Following Wednesday’s news that millions of barrels of oil released from America’s Strategic Petroleum Reserves were shipped overseas to China, India, and Europe, it has been revealed that nearly one million barrels of oil were sent to a Chinese energy company in which President Joe Biden’s son, Hunter Biden, had a stake as recently as 2015.
Hannah Nightingale
The Post Millennial
Fri, 08 Jul 2022
On Wednesday, Reuters revealed that more than five million barrels of crude oil that were expected to be put into use in the US to bring down skyrocketing prices at the pump were instead sent to European nations, India, as well as China.
In April, the Biden administration announced that 950,000 Strategic Petroleum Reserve barrels would be sold to Unipec, the trading arm of the China Petrochemical Corporation. Formerly known as Sinopec, this company is wholly owned by the Chinese government, according to the Washington Free Beacon.

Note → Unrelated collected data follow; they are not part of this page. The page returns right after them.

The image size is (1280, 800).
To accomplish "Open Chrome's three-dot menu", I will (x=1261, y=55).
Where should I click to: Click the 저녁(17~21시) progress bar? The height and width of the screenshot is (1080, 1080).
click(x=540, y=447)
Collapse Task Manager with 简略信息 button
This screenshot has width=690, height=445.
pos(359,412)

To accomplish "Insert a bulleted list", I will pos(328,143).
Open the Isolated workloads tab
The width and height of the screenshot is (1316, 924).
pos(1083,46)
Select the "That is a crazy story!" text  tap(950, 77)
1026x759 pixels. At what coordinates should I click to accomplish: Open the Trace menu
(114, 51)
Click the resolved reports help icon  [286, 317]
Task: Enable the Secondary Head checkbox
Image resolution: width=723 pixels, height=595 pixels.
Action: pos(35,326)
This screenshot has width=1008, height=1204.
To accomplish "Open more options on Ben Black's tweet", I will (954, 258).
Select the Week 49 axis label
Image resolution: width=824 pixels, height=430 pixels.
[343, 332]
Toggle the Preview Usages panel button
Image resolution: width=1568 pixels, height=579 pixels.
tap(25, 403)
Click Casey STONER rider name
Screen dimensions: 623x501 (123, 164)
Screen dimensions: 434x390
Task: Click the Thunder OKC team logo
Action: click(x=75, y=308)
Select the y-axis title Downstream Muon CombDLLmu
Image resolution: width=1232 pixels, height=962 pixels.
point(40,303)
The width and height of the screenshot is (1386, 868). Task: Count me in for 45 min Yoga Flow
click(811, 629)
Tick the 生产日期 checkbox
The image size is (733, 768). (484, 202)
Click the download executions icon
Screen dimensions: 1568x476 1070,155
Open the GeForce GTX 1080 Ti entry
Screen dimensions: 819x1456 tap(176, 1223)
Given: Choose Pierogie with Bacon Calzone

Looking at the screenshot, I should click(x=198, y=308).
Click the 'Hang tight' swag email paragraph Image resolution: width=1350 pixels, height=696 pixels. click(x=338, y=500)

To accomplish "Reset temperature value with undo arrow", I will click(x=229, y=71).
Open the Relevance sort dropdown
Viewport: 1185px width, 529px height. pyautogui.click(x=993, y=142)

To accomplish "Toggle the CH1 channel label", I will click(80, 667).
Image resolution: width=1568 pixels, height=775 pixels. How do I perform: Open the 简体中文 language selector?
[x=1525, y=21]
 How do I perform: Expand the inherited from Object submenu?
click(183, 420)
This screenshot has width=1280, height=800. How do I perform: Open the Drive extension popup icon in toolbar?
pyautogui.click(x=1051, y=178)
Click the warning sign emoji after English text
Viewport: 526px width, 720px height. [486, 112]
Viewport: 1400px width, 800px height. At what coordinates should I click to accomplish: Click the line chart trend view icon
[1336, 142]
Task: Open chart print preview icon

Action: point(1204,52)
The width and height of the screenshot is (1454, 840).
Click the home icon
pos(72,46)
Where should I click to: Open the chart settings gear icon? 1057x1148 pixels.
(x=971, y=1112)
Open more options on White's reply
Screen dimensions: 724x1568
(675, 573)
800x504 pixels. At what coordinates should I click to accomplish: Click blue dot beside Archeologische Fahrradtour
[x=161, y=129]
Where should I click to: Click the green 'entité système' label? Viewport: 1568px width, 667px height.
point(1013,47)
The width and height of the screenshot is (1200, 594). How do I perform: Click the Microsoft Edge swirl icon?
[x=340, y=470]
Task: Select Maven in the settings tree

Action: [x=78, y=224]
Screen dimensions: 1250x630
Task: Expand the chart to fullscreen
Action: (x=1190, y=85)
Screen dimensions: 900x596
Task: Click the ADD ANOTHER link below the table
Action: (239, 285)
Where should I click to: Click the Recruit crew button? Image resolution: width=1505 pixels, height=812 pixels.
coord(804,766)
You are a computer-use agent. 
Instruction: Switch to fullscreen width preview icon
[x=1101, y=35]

The sales of these barrels, as well as others as part of the sales of 30 million barrels in total, “will support American consumers and the global economy in response to Vladimir Putin’s war of choice against Ukraine,” the Department of Energy said in a statement, as well as “address the pain Americans are feeling at the pump as a result of Putin’s Price Hike and to help lower energy costs.”
Speaking with the Washington Free Beacon, Power the Future founder Daniel Turner blasted the Biden administration for selling “raw materials to the Communist Chinese for them to use as they want.”
“We were assured Biden was releasing this oil to America so it could be refined for gasoline to drive down prices at the pump. So right off the bat, they’re just lying to the American people,” Turner told the Washington Free Beacon. “What they’re saying they did and what they did are not remotely related.”
Turner noted that the decision to sell to Unipec highlights the Biden family’s “relationship with China.”
In 2015, a private equity firm cofounded by Hunter Biden bought a stake in the Sinopec Marketing valued at $1.7 million.
According to the Washington Free Beacon, “Sinopec went on to enter negotiations to purchase Gazprom in March, one month after the Biden administration sanctioned the Russian gas giant.”
In addition, Unipec has stated it would purchase “no more Russian oil going forward” once “shipments that have arrived in March and due to arrive in April” were fulfilled, but it was revealed that in May, the company “significantly increased the number of hired tankers to ship a key crude from eastern Russia,” according to Bloomberg.